Question

A certain number of tennis balls were purchased for Rs 450. Five more balls could have been purchased in the same amount if each ball was cheaper by Rs 15. The number of balls purchased was __________.
(a) 10
(b) 15
(c) 20
(d) 25

Answer 1

Hint: To solve this question, we will take the number of balls as x. Then we will find the cost of each ball and subtract 15 from it. We have to multiply this modified cost with (x + 5) and this will be equal to 450. Thus, we will get a quadratic equation and find the value of x.

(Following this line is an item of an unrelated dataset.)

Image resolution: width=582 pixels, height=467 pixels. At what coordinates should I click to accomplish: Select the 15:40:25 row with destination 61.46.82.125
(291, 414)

Complete step-by-step answer:
Let us assume that the number of tennis balls that can be bought with Rs 450 is x.
So, the original cost of each tennis ball will be $\dfrac{450}{x}$.
Now, it is given that if each tennis ball was cheaper by Rs 15, 5 more balls could have been bought for the same amount, i.e. Rs 450.
The modified cost of the ball will be:
$\begin{aligned} & \Rightarrow \left( \text{original cost}-15 \right) \\\ & \Rightarrow \left( \dfrac{450}{x}-15 \right) \\\ \end{aligned}$
Now, with the reduced cost of each tennis ball, we can buy 5 more balls, i.e. (x + 5) balls, with the same amount of Rs 450.
Therefore,
$\begin{aligned} & \Rightarrow \left( \text{modified cost of each ball} \right)\times \left( x+5 \right)=450 \\\ & \Rightarrow \left( \dfrac{450}{x}-15 \right)\left( x+5 \right)=450 \\\ \end{aligned}$
We will manipulate this equation to form a quadratic equation.
$\begin{aligned} & \Rightarrow \left( \dfrac{450-15x}{x} \right)\left( x+5 \right)=450 \\\ & \Rightarrow 450x-15{{x}^{2}}+450\left( 5 \right)-15x\left( 5 \right)=450x \\\ \end{aligned}$
450x gets cancelled out and we divide the whole equation by 15
$\begin{aligned} & \Rightarrow 450x-15{{x}^{2}}+450\left( 5 \right)-15x\left( 5 \right)=450x \\\ & \Rightarrow -{{x}^{2}}+150-5x=0 \\\ \end{aligned}$
To solve this quadratic equation, we write this equation in standard form $A{{x}^{2}}+Bx+C=0$, by multiplying the equation by -1.
$\begin{aligned} & \Rightarrow -1\left( -{{x}^{2}}-5x+150 \right)=0 \\\ & \Rightarrow {{x}^{2}}+5x-150=0 \\\ \end{aligned}$
We need to find factors such that the sum of the factors is 5 and product of factors is -150. Thus, 10 and -15 are the two factors
$\begin{aligned} & \Rightarrow {{x}^{2}}+15x-10x-150=0 \\\ & \Rightarrow x\left( x+15 \right)-10\left( x+15 \right)=0 \\\ & \Rightarrow \left( x+15 \right)\left( x-10 \right)=0 \\\ \end{aligned}$
Now, either x + 15 = 0 or x – 10 = 0. But x cannot be negative, so, x = 10.
Thus, the number of balls purchased were 10.
Therefore, option (a) is the correct option.

Note: Students can opt for option verification, by substituting various options in the equation $\left( \dfrac{450}{x}-15 \right)\left( x+5 \right)=450$. This will save the efforts to solve the quadratic equation. Moreover, the quadratic equation can be solved by other methods, like completing the square method or formula method.